Prominent Kurdish journalist recounts KDP's murder of his cellmate in 1996
What did the guy with the black shirt on want to say?
By Azeez Raauf 30-08-2019
The “brother-killing” [PUK vs. KDP] war was in full swing in the aftermath of the August 31 events when I was detained at the Qaladize checkpoint. The area was covered in yellow [KDP] flags. In the back of a Toyota pick-up truck they took me to the KDP headquarters in Qaladize. They had my bag, which was full of books. As far as I can remember, the first issue of Rahand magazine was in it as well.

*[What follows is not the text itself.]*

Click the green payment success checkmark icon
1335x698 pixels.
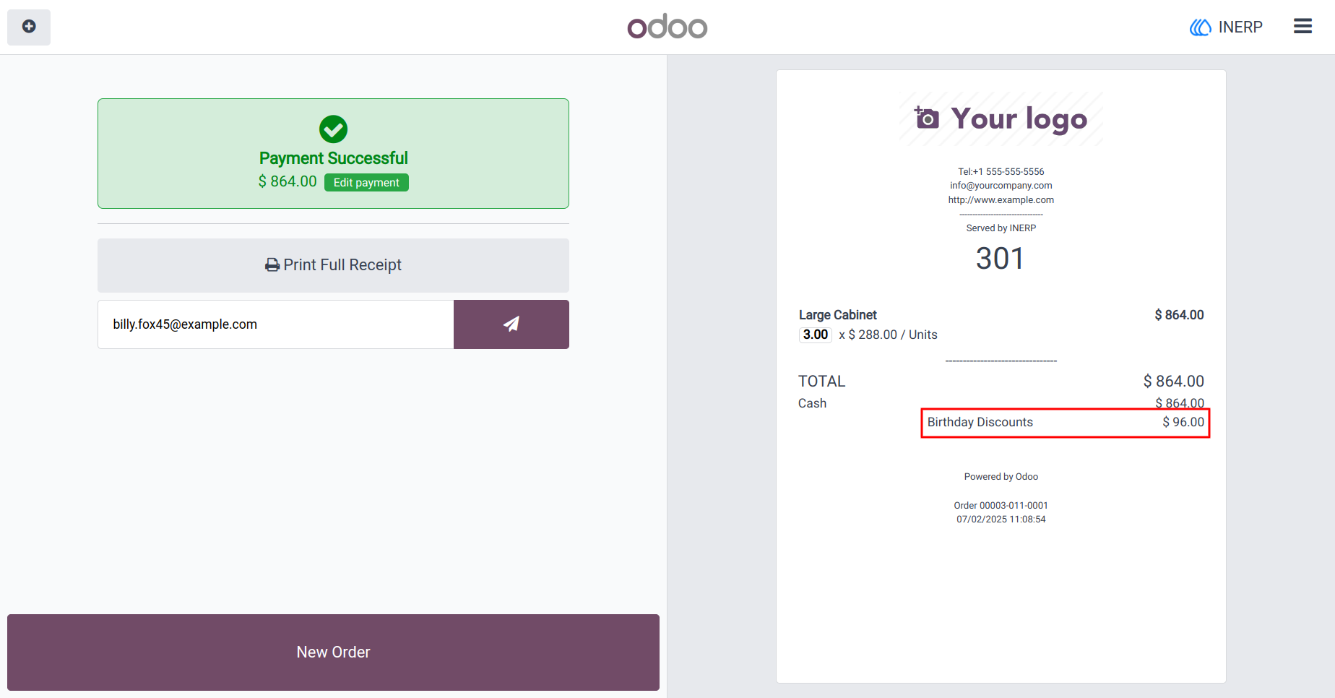tap(333, 129)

Just as they took me in the headquarters, the man in charge –who was a hefty, overweight man– slapped me once as hard as he could. At that moment the radio was playing a KDP anthem. They locked me up in the bathroom of the headquarters. The building had apparently been a residential home before it was turned into headquarters.

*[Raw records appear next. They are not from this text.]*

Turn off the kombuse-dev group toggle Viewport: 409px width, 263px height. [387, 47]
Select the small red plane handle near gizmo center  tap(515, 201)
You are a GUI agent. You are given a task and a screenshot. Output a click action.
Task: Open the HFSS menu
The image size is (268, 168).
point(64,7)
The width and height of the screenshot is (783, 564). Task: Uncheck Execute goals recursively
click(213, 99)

Suddenly, while kicking and beating him, they brought in a young man. A handsome young man; he had beige trousers and a black shirt on; his eyes were full of life. After greeting me, he said “they will kill me, because this is the second time they detain me. This time I won’t get away.”
He had a very alluring way of talking, and he didn’t give me a chance to ask him who he was and where he was from. It seemed as if he wanted to talk as much as possible before he was going to be killed. At noon a kid came in with two bowls of red rice, each with half an union and a bread. The kid said “go ahead, eat! I overheard my father saying ‘when it gets dark, take them and kill them’”
We started eating and my cellmate kept talking. Long before finishing our food, they came and dragged him out. He shouted not to take him. He struggled and his shirt’s bottoms fell to the ground, and his body became visible and I noticed that he was just starting to grow body hair on his chest.
Half naked, he turned to me while trying to say something, but they kicked him out before he could. I never found out what he tried to say. Could he had a message for his elderly mother? For his sweetheart? For His family? I don’t know. Since then, I can’t stop thinking about what he was trying to tell me; a secret that is forever buried.
Five minutes after that, from behind the wall of the bathroom –of which the window was too high for me to look outside from– came the sound of a several shots, and [I knew] that they shot dead.
I was petrified; one could smell the stench of death on me. I glanced at the bowl of rice; half of it was still over. The bowl of my friend with the black shirt still had his last half-eaten morsel on top, which they didn’t let him finish eating.
Since then, whenever I see red rice, I remember him and it brings me to the verge of tears, and haven’t been able to eat red rice again. And whenever my wife asks me what I would like to eat, I reply: my dearest, except for red rice, whatever you cook I will eat it, even rocks.